PG: When we make a community, we use supports, like when we build our bridges.
RS: You know how there’s a bridge from Portland to Washington? Well, in your community, if you’re friends with people who aren’t friends with each other, you can be a bridge between them.
The children explored this question, and any possible connections to our bridge work, in black line and watercolor.
MG: This is a wall [down the middle of the paper], like in the story, and the colors are bridges that are trying to get over the wall. Or when someone's distracting you at the risers, and you want to be working, that person is making a wall. But if you offer reminders to them, it's like building a bridge over that wall. It’s the bridge that makes the community strong.
AA: These are all different people. The thin lines between them grow thicker, like connections, to make a strong community. We longer we know each other, the stronger the connections.
MM: This is the black bridge connecting the red and the blue. They’re coming together, smacking together into a strong community because the bridge connects them.

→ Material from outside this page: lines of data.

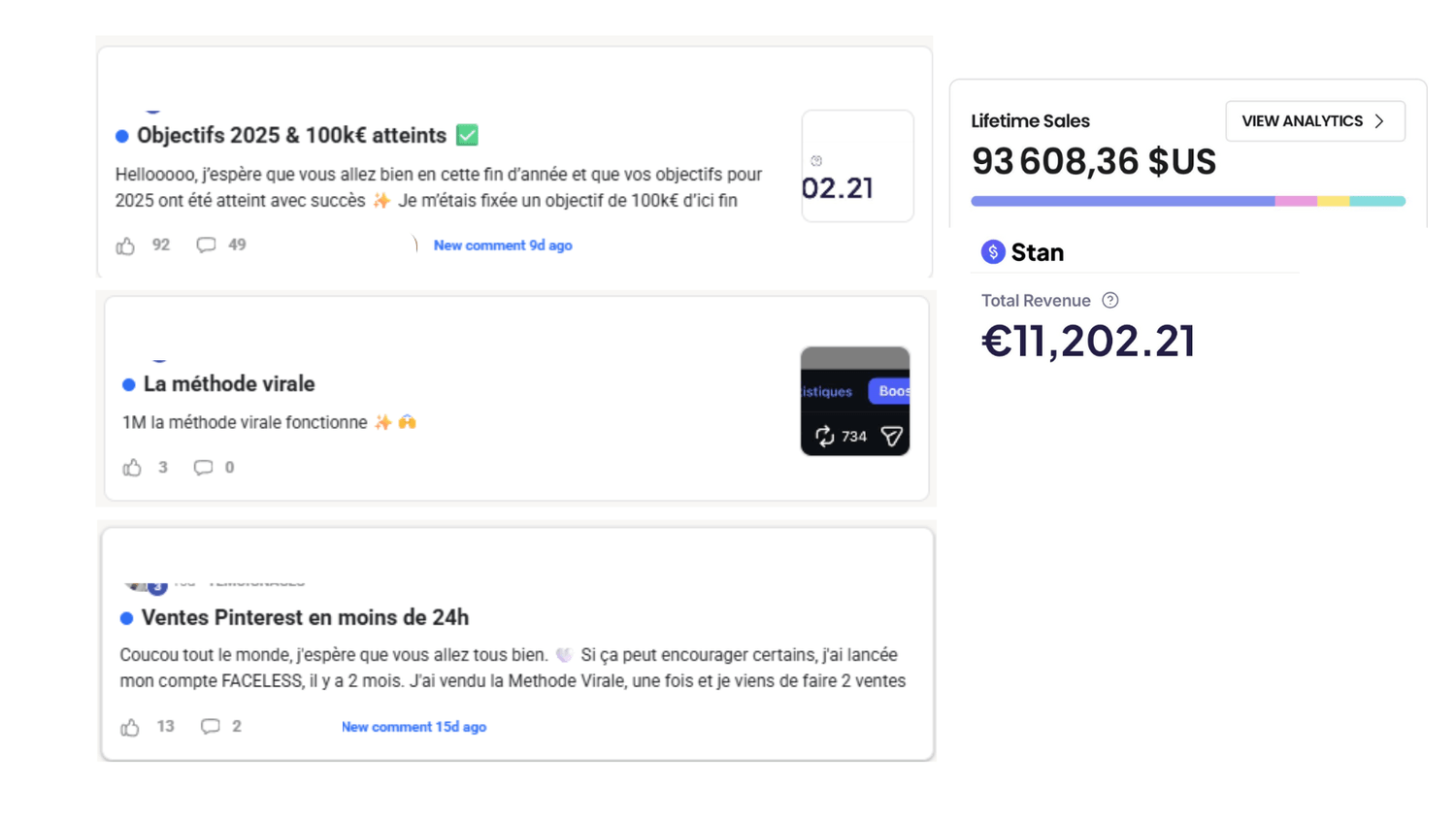Open the Objectifs 2025 post thumbnail image

click(x=856, y=166)
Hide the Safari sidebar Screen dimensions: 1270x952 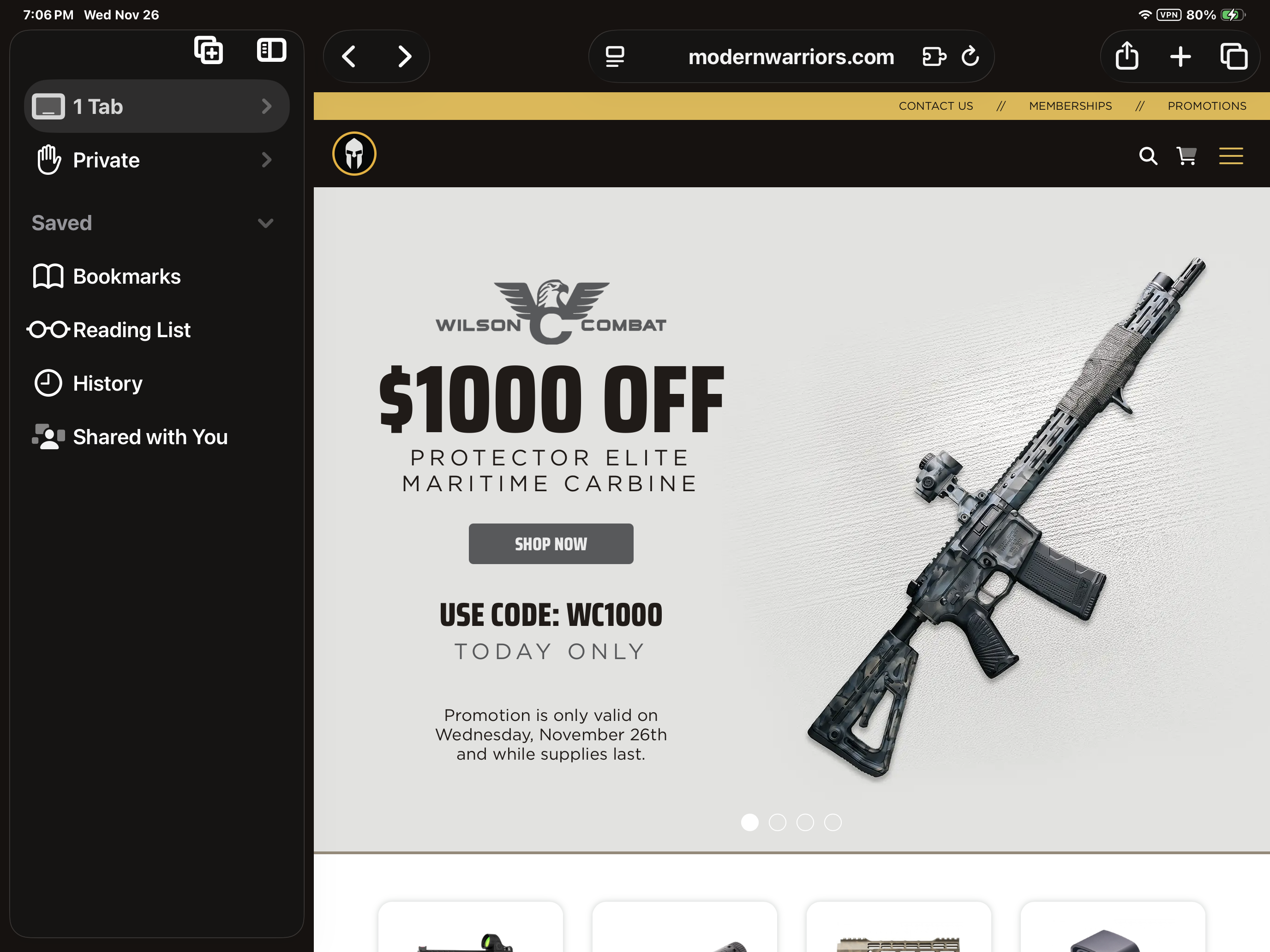click(x=271, y=50)
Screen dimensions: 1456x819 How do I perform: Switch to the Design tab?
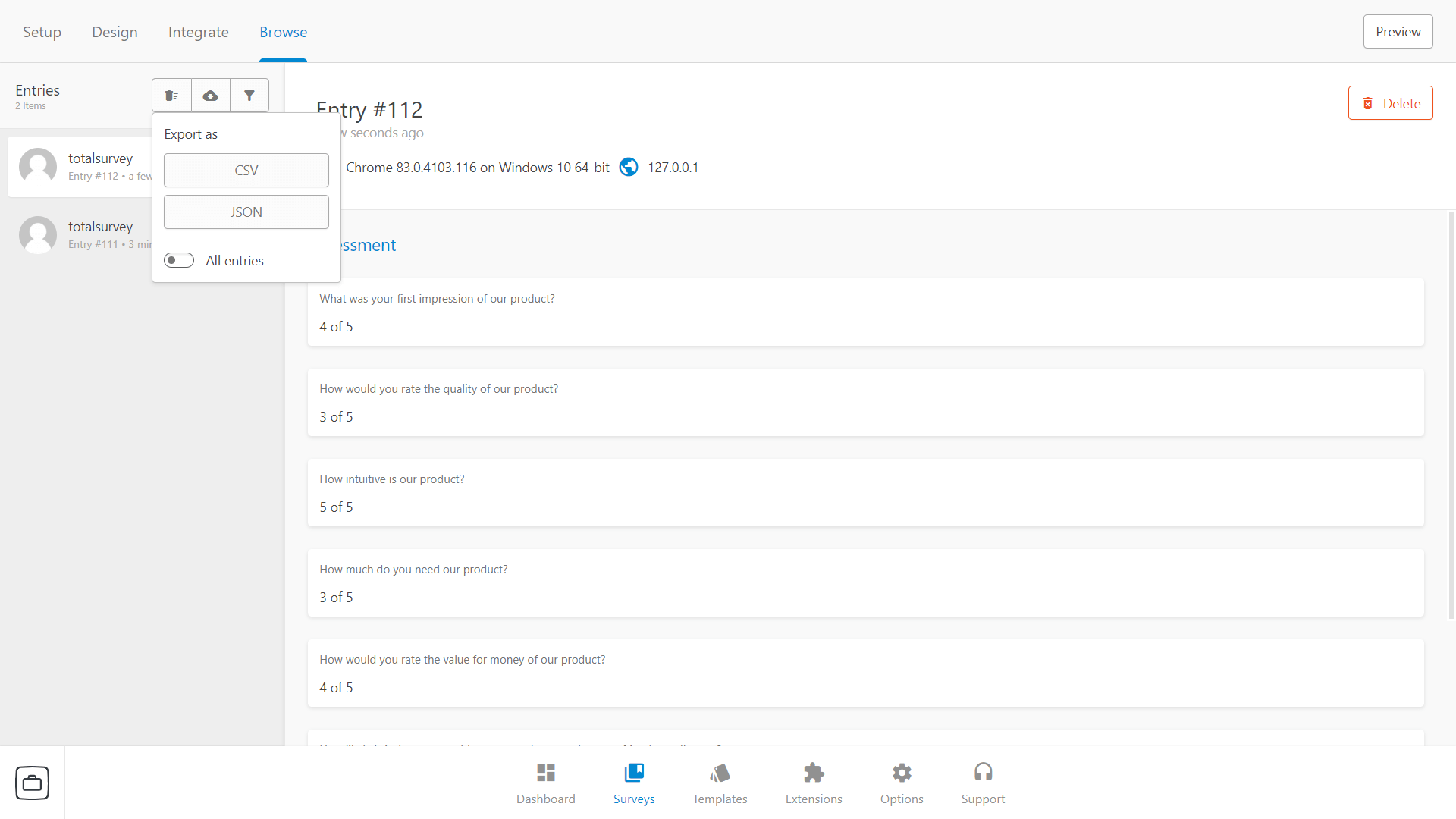click(115, 32)
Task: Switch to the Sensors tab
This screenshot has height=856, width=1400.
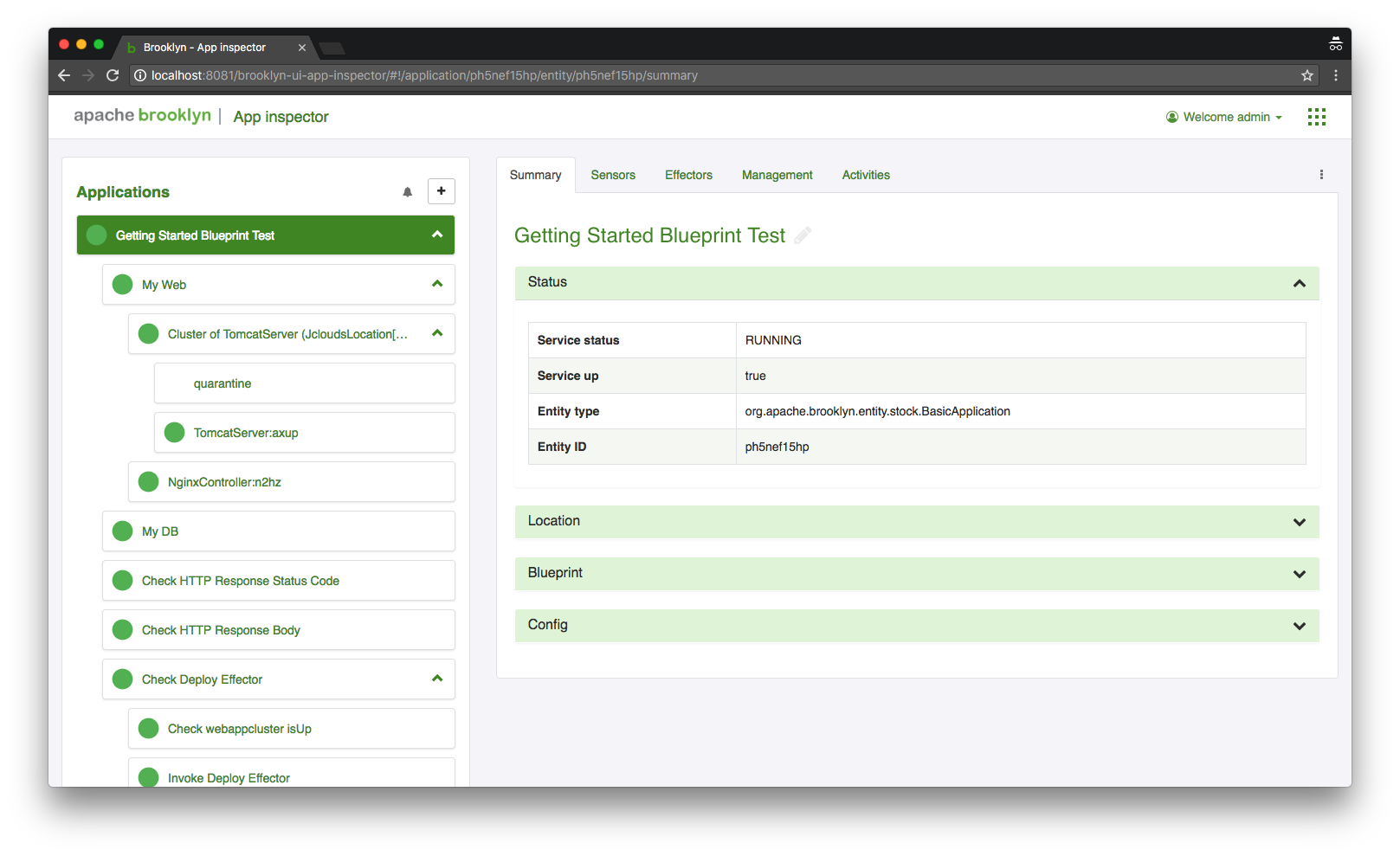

As I watched the children work, it was exciting to see this connection between bridges and our community become ever more meaningful for them. With solid experiences and vocabulary beginning to cross from one part of our curriculum to another, I knew we needed to confirm these connections by coming back to the idea of support: The children know what it takes to support a strong bridge. What does it take to support a strong community? What supports are necessary in learning communities like ours?
WK: Helping each other in different ways. Picking the appropriate way to help someone.
RS: Understanding how people think.
AB: Working together to help each other’s weaknesses, so that everyone is stronger.
ER: Caring for each other, like helping someone, but also giving them space.
From these ideas, the children broke up into different groups to brainstorm agreements – ways of being together as a community that everyone can agree on – that support a learning community. As I write this post, we are in the process of refining these ideas and statements that will bind us together as a community for the rest of the year.
The most intriguing part of this process has been the constant return to the image of a bridge as we think about agreements. One might have thought the “bridge” from our bridge work to community work was finished once we got started on the agreements. However, as small groups worked to refine a very long brainstorm list, one group suggested thinking of the agreements as the pillars holding up a bridge. We took this idea back to the whole group, and it continues to inform the children’s growing understanding of what it will mean to support and be a part of the Opal 3 community this year.
As a teacher, I use the word “support” a lot through the day: “Thank you for supporting our community”; “What support do you need to solve that problem?”; “How can you support yourself right now to do your best work?” And yet, how long did I use that word without allowing the children to construct a clear meaning of what that word can mean. The connections children so easily make between what we’re tinkering with in our hands and in our minds is what brings me such delight in the classroom each day. It reminds me how important it is that ideas drive our curriculum, and everything else folds in around it. It gives our work purpose, not just for today, but for every day.
P.S. I’ll be sure to let you know what our agreements are, once they’re finished.
This is wonderful. I will be thinking about how we can also incorporate these ideas at home and how we can support each other as a family. Thanks for the thoughtful and thorough post!